1 Cathepsin L was purified from rat liver lysosomes by cell fractionation, osmotic disruption of the lysosomes in the lysosomal mitochondrial pellet, gel filtration of the lysosomal extract and chromatography on CM-Sephadex. 2 Cathepsin L is a thiol proteinase and exists in several multiple forms visible on the disc electropherogram.
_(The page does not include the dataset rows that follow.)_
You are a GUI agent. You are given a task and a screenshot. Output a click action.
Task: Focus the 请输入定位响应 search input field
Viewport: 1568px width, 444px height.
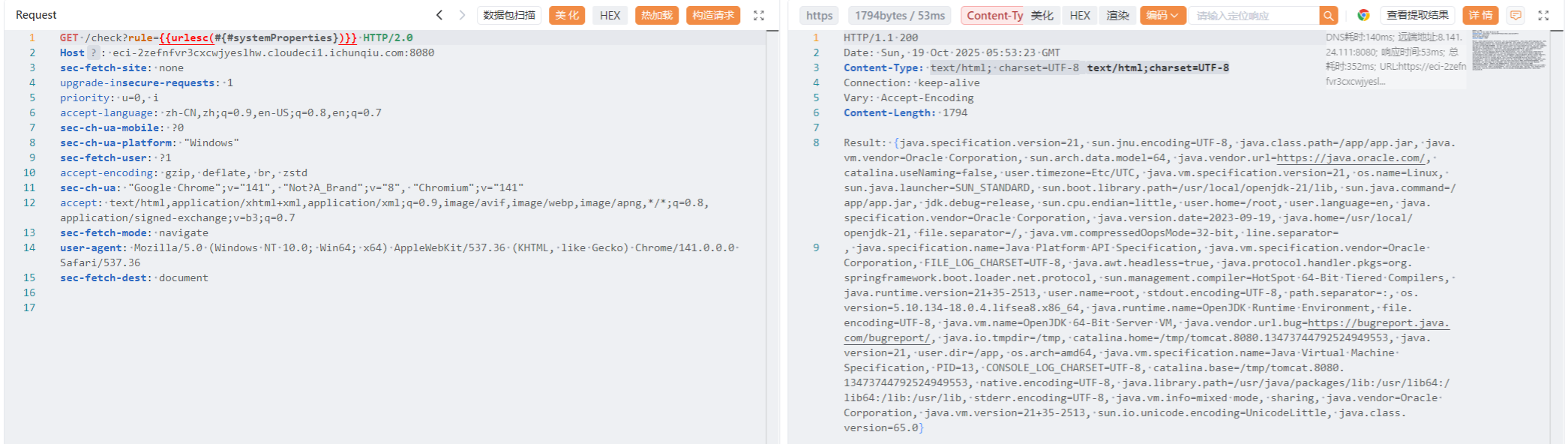click(1252, 15)
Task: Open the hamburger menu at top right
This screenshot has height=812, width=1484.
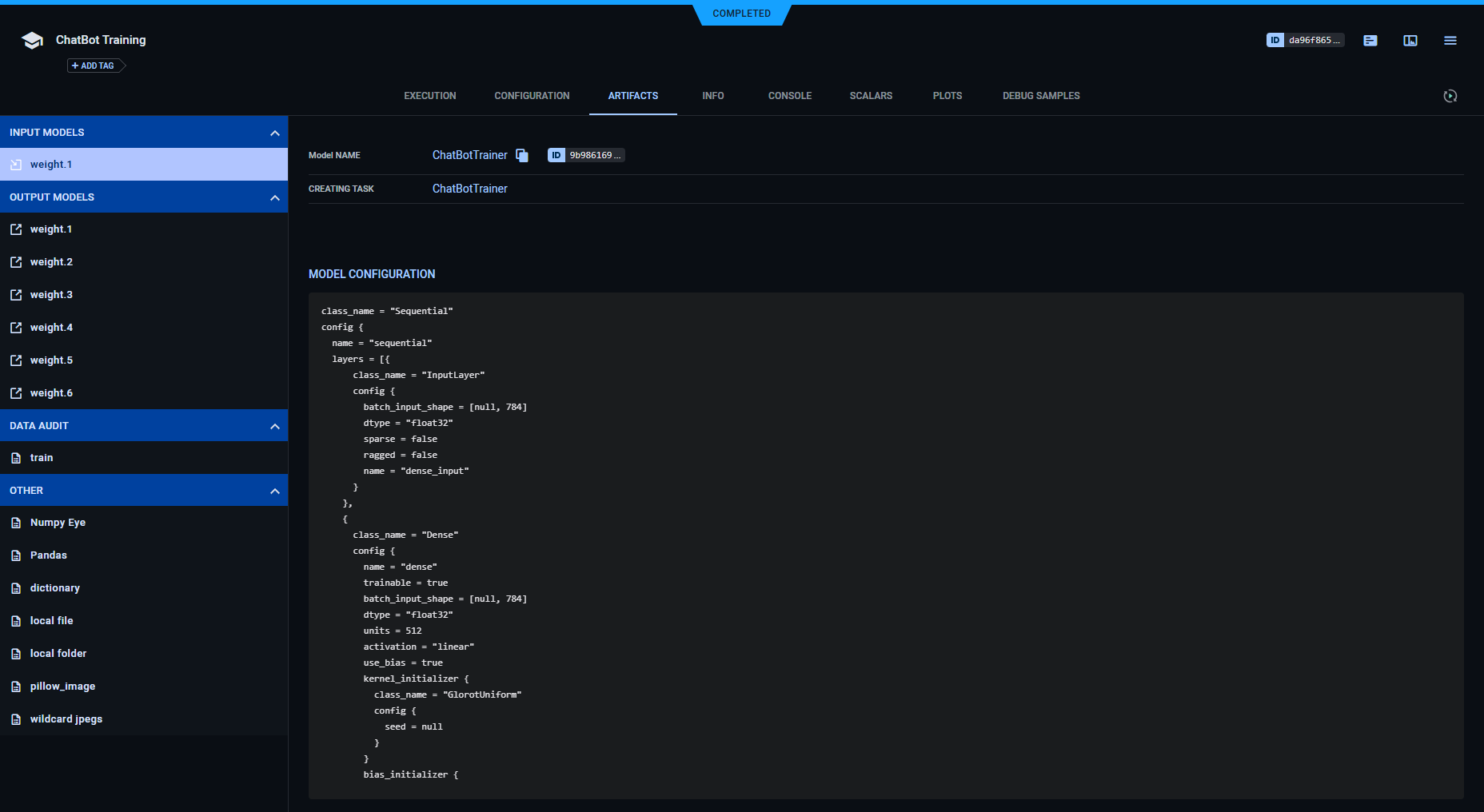Action: coord(1450,40)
By polyacrylamide-gel electrophoresis in the presence of sodium dodecyl sulphate, its molecular weight was found to be 23000 – 24000. The isoelectric points of the multiple forms of cathepsin L extended from pH 5.8 – 6.1 ascertained by analytical isoelectric focusing. 3 Using various protein substrates, cathepsin L was found to be the most active endopeptidase from rat liver lysosomes acting at pH 6 – 7. In contrast to cathepsin B₁, its capability of hydrolyzing N-substituted derivatives of arginine is low and it does not split esters. 4 Greatest activity is obtained close to pH 5.0 with 70 – 90% of maximal activity at pH 4.0 and pH 6.0 and 30–40% at pH 7.0. 5 The enzyme is strongly inhibited by leupeptin and the chloromethyl ketone of tosyl-lysine. Leupeptin acts as a pseudo-irreversible inhibitor. 6 The enzyme is stable for several months at slightly acid pH values in the presence of thiol compounds in a deep-frozen state.